What they found was that there was a correlation between cows vaccinated for Bovine Viral Diarrhea Virus (BVDV) and calves suffering from BNP. After a lot of spectroscopy and protein identification, they found that the vaccine actually was the cause. What the issue was, is that the BVDV vaccine is made using kidney cells from cows, instead of another species (for example many human vaccines are cultured in pig cells). Here’s how that works: there is a specific protein “map” coating all nucleated cells that the immune system uses to identify which team they play for. Anything with a different protein coat is assumed to be foreign, and is attacked. This is the major reason why donated organs are rejected, because the donor has a slightly different “map” than you and your immune system assumes it’s trying to hurt you. With the vaccine grown in bovine cells, remnants or copies of this Major Histocompatability Complex (MHC, the “map”) are introduced to the mother, who has an immune response to them.

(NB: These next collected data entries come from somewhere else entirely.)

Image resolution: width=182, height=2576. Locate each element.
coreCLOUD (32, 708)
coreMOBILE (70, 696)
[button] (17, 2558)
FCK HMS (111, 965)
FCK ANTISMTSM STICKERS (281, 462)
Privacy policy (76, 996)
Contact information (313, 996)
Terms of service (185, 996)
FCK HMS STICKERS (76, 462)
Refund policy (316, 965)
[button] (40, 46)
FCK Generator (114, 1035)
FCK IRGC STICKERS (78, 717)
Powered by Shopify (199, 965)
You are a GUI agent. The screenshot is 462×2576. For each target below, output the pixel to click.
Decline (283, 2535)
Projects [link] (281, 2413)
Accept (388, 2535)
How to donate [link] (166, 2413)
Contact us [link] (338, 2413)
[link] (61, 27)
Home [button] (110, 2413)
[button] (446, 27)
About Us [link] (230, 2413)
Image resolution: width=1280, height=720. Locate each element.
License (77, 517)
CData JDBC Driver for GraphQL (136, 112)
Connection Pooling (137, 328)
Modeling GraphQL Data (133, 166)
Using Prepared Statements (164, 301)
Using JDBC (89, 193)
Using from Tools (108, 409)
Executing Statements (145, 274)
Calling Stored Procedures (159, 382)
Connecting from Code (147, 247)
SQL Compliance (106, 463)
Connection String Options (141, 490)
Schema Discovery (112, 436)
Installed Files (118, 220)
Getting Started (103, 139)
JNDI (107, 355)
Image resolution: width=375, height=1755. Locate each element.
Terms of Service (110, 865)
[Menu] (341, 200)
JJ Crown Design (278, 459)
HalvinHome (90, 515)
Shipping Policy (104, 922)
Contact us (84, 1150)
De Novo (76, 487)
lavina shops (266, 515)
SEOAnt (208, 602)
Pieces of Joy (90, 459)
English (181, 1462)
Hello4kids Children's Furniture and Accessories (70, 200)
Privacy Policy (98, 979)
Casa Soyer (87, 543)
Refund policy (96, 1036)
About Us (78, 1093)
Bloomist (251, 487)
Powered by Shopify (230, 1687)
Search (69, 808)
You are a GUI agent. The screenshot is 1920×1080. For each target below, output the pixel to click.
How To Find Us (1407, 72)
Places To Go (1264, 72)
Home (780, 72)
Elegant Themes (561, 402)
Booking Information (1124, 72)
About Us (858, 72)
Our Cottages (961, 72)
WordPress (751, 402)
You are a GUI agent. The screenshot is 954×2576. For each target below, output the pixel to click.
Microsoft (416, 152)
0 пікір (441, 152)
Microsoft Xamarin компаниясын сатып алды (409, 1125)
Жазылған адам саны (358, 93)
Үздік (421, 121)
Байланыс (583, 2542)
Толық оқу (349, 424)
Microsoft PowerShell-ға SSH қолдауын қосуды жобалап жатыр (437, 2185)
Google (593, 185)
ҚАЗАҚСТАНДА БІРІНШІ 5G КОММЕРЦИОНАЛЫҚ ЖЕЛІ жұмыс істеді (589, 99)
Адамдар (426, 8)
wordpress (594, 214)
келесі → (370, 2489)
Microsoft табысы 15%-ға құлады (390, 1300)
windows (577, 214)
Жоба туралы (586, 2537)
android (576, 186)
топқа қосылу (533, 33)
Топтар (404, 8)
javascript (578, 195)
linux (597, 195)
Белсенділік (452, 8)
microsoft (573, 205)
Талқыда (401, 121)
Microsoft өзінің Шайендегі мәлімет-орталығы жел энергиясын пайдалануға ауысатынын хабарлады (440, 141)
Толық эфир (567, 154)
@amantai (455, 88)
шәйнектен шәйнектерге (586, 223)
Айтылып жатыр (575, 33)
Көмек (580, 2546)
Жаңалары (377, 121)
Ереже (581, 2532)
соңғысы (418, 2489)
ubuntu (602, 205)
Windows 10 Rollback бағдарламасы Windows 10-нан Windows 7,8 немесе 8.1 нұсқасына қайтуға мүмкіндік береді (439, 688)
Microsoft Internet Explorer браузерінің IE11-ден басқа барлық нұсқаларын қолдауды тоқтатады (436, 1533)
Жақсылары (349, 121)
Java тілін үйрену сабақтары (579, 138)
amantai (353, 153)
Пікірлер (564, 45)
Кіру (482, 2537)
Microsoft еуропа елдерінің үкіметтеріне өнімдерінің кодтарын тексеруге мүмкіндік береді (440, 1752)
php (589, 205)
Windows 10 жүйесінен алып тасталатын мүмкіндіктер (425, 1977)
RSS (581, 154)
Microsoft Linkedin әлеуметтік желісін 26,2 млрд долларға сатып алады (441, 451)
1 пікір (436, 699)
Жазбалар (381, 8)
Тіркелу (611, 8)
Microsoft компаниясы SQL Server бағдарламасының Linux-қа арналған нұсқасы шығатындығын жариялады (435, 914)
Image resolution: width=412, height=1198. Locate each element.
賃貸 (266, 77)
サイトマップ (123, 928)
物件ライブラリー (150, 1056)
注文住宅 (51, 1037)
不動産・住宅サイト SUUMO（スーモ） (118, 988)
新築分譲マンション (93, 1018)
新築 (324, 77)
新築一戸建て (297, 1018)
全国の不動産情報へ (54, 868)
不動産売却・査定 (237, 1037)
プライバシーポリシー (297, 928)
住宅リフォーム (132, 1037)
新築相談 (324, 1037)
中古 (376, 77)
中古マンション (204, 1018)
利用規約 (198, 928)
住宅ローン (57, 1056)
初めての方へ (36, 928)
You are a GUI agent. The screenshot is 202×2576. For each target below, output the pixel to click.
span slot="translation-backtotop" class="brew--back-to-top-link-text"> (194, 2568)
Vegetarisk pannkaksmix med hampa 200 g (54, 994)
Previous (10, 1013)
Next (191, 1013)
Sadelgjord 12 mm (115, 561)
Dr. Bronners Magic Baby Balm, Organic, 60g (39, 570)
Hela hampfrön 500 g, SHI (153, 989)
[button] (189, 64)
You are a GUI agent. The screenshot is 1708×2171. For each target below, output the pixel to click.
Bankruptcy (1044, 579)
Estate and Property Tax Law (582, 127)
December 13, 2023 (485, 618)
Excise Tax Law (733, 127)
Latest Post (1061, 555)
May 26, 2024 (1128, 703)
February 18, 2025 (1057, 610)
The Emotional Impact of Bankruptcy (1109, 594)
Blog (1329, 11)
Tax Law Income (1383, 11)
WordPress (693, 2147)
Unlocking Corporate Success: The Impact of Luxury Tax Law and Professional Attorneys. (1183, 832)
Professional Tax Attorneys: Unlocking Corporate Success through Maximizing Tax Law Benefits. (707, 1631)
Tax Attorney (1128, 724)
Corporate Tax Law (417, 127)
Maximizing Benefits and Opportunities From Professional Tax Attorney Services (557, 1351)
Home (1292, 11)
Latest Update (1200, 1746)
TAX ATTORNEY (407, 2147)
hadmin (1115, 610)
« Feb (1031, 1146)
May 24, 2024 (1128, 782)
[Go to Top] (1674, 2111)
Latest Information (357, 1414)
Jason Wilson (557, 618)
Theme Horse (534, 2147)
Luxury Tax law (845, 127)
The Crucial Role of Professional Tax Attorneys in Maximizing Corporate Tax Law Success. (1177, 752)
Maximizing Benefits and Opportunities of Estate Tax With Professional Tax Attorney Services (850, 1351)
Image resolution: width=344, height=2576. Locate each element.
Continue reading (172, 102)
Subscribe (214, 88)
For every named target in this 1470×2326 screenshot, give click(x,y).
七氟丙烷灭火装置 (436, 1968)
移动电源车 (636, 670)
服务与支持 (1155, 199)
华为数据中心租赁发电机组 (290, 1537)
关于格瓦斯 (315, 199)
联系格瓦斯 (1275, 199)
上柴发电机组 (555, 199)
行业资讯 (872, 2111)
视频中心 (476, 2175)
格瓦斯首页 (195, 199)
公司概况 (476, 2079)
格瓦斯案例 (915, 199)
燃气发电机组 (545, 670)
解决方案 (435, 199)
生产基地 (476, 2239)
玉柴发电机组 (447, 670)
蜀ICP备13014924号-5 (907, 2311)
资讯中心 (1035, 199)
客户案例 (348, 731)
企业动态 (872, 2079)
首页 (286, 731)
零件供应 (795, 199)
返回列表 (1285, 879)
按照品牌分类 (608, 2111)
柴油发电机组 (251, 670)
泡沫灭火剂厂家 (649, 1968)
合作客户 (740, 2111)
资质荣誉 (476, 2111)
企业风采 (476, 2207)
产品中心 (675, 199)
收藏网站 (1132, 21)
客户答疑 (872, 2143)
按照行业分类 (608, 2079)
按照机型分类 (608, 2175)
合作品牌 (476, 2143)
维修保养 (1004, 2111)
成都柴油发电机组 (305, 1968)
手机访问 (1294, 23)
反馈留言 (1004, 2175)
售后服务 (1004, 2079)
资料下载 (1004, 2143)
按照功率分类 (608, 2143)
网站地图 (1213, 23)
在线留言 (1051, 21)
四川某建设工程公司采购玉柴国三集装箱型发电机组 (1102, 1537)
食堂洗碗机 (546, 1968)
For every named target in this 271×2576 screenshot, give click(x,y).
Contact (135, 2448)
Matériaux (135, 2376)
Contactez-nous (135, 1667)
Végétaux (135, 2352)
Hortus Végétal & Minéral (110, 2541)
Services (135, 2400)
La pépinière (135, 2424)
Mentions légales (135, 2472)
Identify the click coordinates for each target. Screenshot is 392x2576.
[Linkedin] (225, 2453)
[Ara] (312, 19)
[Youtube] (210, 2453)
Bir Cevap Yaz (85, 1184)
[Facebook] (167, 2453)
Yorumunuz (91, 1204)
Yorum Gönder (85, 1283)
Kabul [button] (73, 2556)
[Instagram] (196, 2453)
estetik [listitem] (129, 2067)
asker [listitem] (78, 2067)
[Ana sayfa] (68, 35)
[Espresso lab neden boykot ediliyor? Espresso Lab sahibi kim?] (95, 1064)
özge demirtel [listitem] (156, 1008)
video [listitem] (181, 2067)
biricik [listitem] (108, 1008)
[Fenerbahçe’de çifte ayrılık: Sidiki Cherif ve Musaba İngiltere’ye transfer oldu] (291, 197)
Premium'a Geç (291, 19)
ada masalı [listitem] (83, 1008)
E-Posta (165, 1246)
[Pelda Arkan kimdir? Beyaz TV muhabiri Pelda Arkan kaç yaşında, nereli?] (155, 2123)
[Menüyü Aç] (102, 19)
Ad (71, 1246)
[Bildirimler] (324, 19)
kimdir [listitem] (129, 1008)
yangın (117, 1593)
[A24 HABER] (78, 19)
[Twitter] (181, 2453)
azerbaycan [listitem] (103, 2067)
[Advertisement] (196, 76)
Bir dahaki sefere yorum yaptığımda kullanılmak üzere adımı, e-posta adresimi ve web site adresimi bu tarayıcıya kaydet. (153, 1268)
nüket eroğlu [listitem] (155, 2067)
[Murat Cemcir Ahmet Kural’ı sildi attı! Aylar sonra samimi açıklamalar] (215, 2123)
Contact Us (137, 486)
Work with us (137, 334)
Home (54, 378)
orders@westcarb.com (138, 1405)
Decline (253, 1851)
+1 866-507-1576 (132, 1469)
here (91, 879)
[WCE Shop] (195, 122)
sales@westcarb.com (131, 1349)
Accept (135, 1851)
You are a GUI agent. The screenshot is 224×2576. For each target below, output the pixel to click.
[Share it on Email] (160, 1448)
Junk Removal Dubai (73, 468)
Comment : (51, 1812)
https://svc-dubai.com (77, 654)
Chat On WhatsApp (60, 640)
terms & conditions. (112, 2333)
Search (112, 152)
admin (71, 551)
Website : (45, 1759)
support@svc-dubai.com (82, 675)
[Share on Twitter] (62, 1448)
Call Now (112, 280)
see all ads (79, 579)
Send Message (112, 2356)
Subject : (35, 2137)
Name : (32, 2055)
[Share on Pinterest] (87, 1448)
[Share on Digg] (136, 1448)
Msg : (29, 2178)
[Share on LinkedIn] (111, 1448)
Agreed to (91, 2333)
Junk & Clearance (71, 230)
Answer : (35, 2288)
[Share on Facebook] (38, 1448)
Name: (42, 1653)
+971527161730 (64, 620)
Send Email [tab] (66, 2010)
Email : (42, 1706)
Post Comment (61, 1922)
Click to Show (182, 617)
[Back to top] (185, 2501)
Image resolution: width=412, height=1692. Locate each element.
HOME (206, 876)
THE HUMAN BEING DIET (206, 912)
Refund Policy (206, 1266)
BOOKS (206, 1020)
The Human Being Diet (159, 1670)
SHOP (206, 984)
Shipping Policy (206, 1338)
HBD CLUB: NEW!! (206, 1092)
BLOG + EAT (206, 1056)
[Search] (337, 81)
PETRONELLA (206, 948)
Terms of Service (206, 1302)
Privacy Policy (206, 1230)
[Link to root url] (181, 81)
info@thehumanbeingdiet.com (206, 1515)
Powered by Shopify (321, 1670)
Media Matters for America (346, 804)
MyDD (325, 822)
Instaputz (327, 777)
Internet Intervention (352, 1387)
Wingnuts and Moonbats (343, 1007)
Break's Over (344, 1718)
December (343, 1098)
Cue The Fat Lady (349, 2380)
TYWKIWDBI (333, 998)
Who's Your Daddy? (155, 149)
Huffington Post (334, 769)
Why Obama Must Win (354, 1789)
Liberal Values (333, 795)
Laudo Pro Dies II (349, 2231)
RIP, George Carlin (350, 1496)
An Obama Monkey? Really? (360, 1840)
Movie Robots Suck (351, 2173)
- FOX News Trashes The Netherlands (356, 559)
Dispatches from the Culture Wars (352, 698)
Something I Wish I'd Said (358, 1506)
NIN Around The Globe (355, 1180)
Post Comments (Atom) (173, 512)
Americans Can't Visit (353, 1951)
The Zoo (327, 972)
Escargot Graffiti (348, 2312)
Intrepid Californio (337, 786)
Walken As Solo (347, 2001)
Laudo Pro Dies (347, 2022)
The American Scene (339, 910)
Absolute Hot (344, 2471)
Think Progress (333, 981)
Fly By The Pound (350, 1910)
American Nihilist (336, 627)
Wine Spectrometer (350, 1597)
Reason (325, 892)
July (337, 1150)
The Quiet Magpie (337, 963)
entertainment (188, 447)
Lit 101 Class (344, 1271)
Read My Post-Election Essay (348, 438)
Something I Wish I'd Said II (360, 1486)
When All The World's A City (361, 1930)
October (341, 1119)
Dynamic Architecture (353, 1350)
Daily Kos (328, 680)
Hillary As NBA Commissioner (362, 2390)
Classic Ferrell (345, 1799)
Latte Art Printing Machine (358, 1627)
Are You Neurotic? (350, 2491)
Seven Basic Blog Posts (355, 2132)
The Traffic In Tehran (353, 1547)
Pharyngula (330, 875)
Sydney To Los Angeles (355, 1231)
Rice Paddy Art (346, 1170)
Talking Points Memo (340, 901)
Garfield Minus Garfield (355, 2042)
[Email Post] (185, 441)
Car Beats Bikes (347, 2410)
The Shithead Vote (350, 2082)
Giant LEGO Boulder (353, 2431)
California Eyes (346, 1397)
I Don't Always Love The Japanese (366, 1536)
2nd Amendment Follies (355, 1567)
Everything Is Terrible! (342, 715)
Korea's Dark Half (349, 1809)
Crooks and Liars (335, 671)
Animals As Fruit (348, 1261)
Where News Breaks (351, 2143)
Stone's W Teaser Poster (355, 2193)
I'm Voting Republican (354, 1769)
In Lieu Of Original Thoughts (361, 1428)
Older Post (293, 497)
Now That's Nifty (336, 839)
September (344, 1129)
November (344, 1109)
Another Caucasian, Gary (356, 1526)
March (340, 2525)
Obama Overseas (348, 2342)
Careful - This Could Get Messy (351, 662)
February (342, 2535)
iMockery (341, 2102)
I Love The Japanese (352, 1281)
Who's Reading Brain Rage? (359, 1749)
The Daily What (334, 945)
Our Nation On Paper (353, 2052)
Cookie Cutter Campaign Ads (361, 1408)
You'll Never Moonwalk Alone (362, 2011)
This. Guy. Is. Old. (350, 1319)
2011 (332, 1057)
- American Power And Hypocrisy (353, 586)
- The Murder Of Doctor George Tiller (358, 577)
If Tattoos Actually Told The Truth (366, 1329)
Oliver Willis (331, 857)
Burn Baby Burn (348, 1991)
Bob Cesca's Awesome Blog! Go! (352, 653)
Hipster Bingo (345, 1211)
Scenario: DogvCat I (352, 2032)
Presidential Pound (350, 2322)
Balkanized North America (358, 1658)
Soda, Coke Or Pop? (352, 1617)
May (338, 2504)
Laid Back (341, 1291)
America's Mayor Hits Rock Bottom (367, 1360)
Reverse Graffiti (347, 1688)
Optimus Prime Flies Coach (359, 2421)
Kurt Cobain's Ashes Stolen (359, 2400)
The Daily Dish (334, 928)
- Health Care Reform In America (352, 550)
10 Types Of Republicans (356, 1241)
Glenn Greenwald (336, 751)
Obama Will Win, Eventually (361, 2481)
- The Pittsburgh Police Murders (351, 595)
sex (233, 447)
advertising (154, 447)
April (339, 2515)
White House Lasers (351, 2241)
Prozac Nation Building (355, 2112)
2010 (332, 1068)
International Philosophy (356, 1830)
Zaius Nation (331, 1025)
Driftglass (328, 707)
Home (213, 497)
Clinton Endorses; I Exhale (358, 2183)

This is where it gets interesting, the antibodies the mother makes to attack this are called alloantibodies, and they don’t hurt the mother. They just become another antibody she reserves along with the ones that attacked the rest of the BVDV vaccine. None of her cells have that foreign “map”, so none of her cells need to worry about that extra antibody she created. However, the alloantibody gets stowed away in the colostrum along with all the others just before partuition, still ready to attack the MHC the vaccine was made with. If by coincidence the MHC of the calf is the same as the one in the vaccine cultures, then those alloantibodies given to the calf through the dam’s colostrum will attack cells within the calf, starting with blood cells and moving to the bone marrow. Making it technically not an auto-immune response, because it comes from a foreign immune system, but still a case of friendly fire. Those alloantibodies in the colostrum treat every calf cell featuring that MHC as if it’s an infection.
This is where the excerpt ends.